With the tidal wave of features that is Solaris 10, it’s all too easy to miss the less visible enhancements. Once of these “lost features” is microstate accounting turned on by default for all processes. Process accounting keeps track of time spent by each thread in various states – idle, in system mode, in user mode, etc. This is used for calculating the usage percentages you see in prstat(1) as well as time(1) and ptime(1). Historically there have been two ways of doing process accounting:
Virtually every operating system in existence has a clock function – a periodic interrupt used to perform regular system activity1. On Solaris, the clock function does a number of simple tasks, mostly having to do with process and CPU accounting. Clock based accounting examines each CPU, and increments per-process statistics depending on whether the current thread is in user mode, system mode, or idle. This uses statistical sampling (taking a snapshot every 10 milliseconds) to come up with a picture of system resource usage.

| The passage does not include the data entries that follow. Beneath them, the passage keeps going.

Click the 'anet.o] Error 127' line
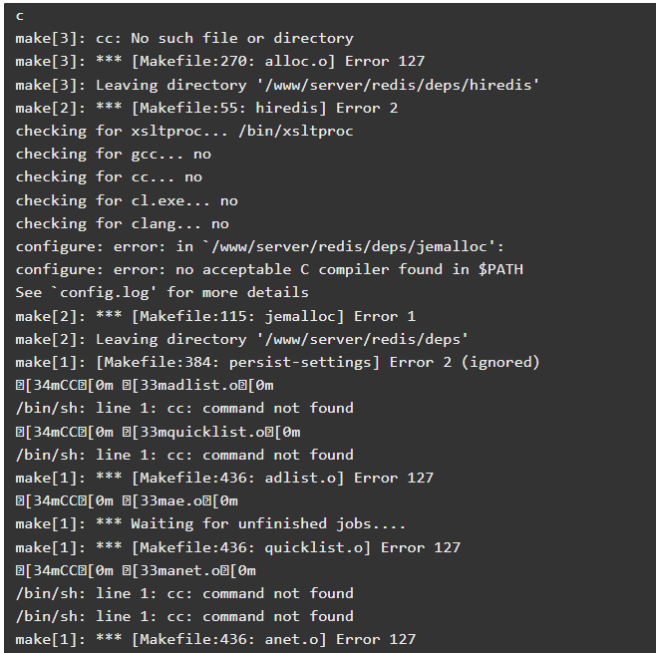Viewport: 656px width, 653px height. pos(215,639)
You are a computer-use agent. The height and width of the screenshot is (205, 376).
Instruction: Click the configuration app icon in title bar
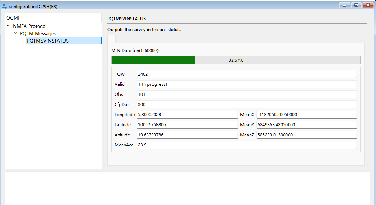click(5, 6)
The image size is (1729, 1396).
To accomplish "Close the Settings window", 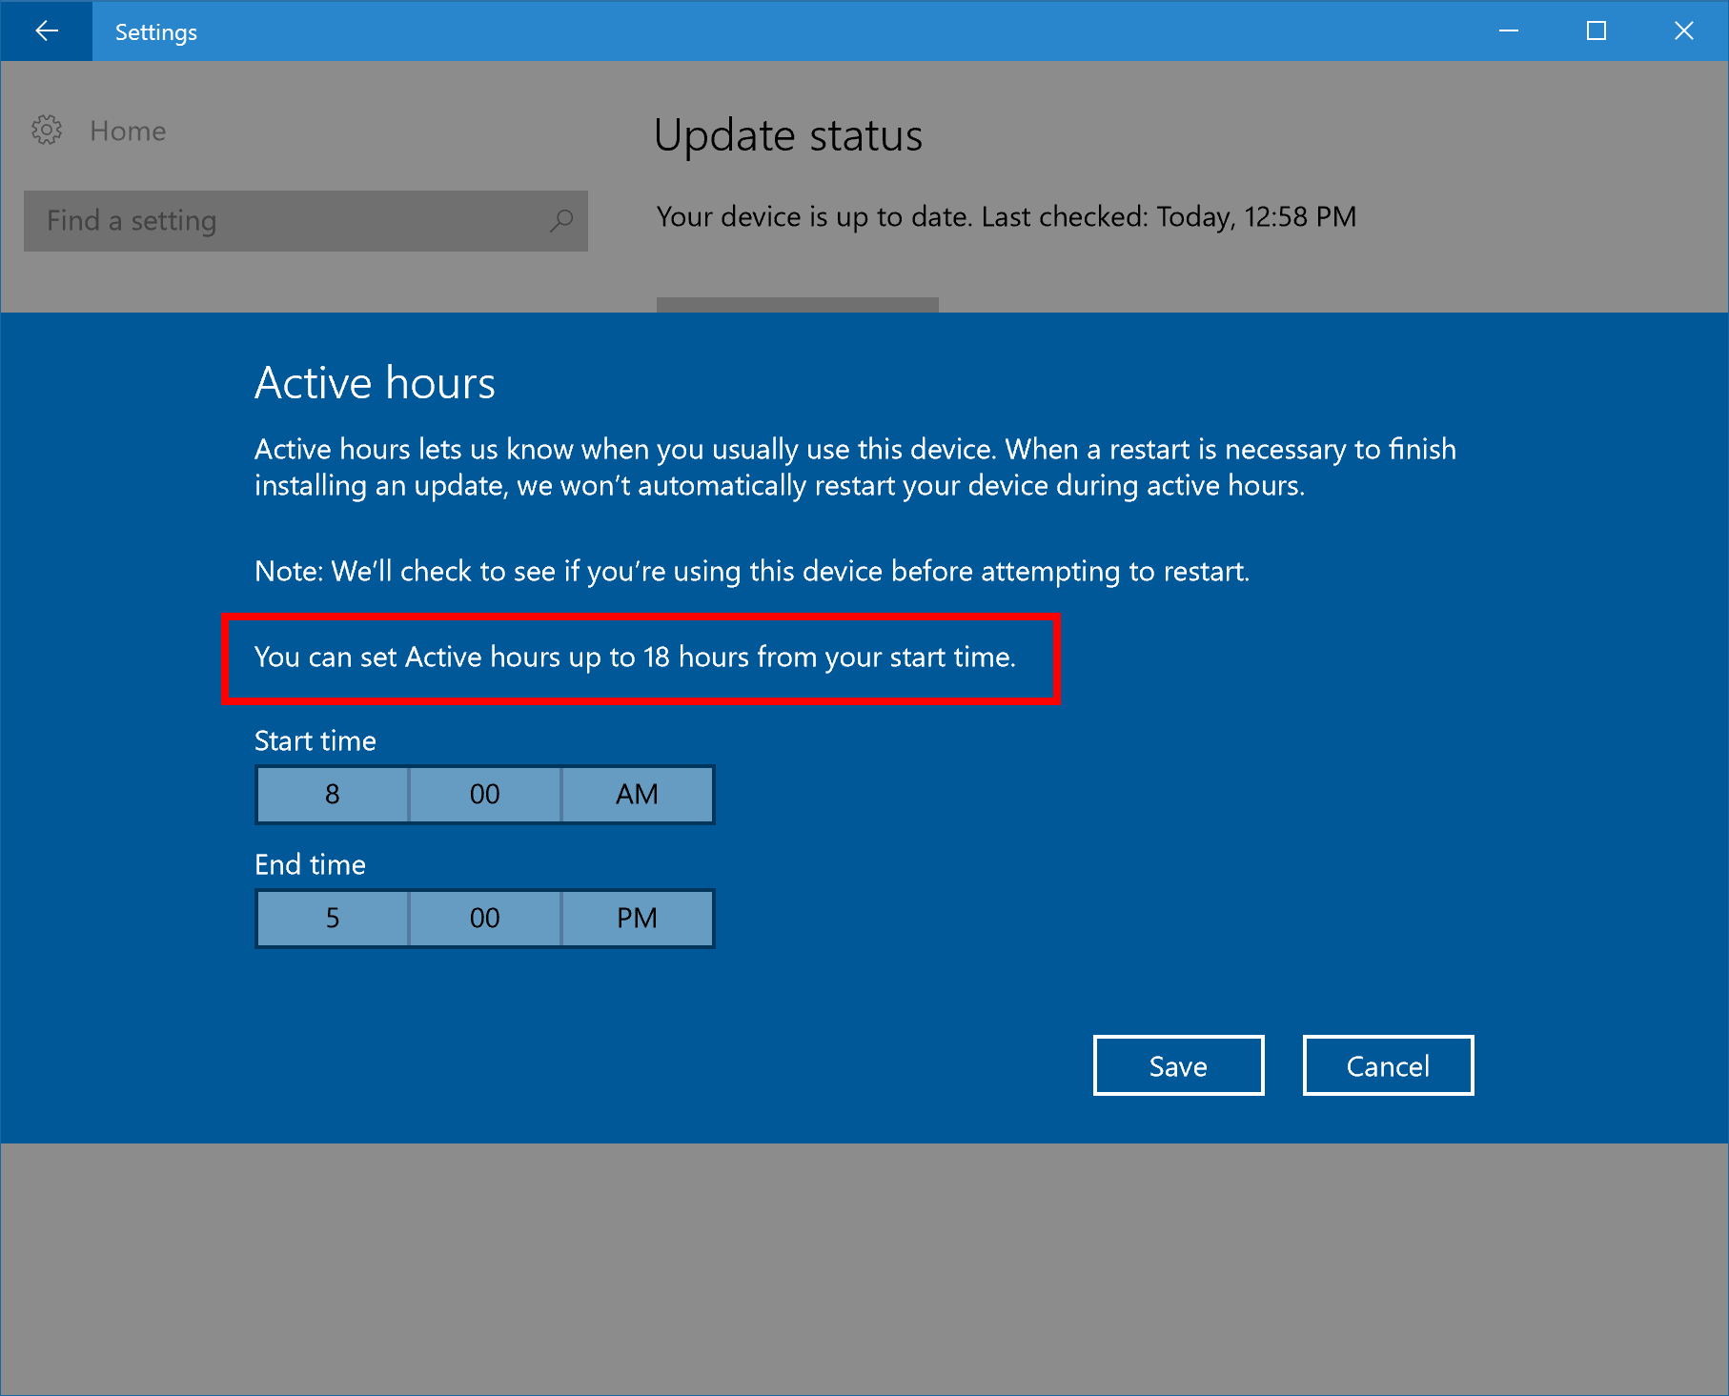I will point(1684,31).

With microstate accouning, the counters are updated with each state transition as they occur in real time. This results in much more accurate, if more expensive, accounting information. Previously, you could turn this on through the /proc interfaces (proc(4)) using the PR_MSACCT control. This has since become a no-op; you cann’t disable microstate accounting in Solaris 10.
The clock-based sampling method has several drawbacks. One is that it is only a guess for rapidly transitioning threads. If you’re going between system and user mode faster than once every 10 milliseconds, the clock will only account for a single state during this time period. Even worse is the fact that it can miss threads entirely if it catches a CPU in an idle state. If you have a thread that wakes up every 10 milliseconds and does 9 milliseconds of work before going to sleep, you will never account for the fact that it is using 90% of the CPU2.
These ‘phantom’ threads can hide from traditional process tools. The now-infamous gtik2_applet2 outlined in the DTrace USENIX paper is a good example of this. These inaccuracies also affect the fair share scheduler (FSS(7)), which must make resource allocation decisions based on the accuracy of these accounting statistics.
With microstate accounting, all of these artifacts disappear. Since we do the calculations in situ, it’s impossible to “miss” a transition. The reason we haven’t always relied on microstate accounting is that it used to be a fairly expensive process. Threads transition between states with high frequency, and with each transition we need to get a timestamp to determine how long we spent in the last state.
The key obversation that made this practical is that the expensive part is not reading the hardware timestamp. The expensive part is the conversion to nanoseconds – clock ticks are useless when doing any sort of real accounting. The solution was to use clock ticks for all the internal accounting, and only do the conversion to nanoseconds when actually requested. With a few other tricks, we were able to reduce the impact to virtually nil. You can see the difference in micro-benchmark performance of short system calls (such as getpid(2)), but it’s unnoticeable in any normal system call (like read(2)), and nonexistent in any macro benchmark.
All the great benefits of microstate acocunting at a fraction of the price.
1 The clock function is actually a consumer of the cyclic subsystem – a nice callout mechanism written by Bryan back in Solaris 8. Certainly worth a post of its own in the future.
2This is especially true on x86, because historically the hardware clock has been the source of all timer activity. This means every thread ran lockstep with the clock with respect to timers and wakeups. This has been addressed in Solaris 10 with the introduction of arbitrary precision timer interrupts, which makes the cyclic subsystem far more interesting on x86 machines (Solaris SPARC has had this functionality for a while).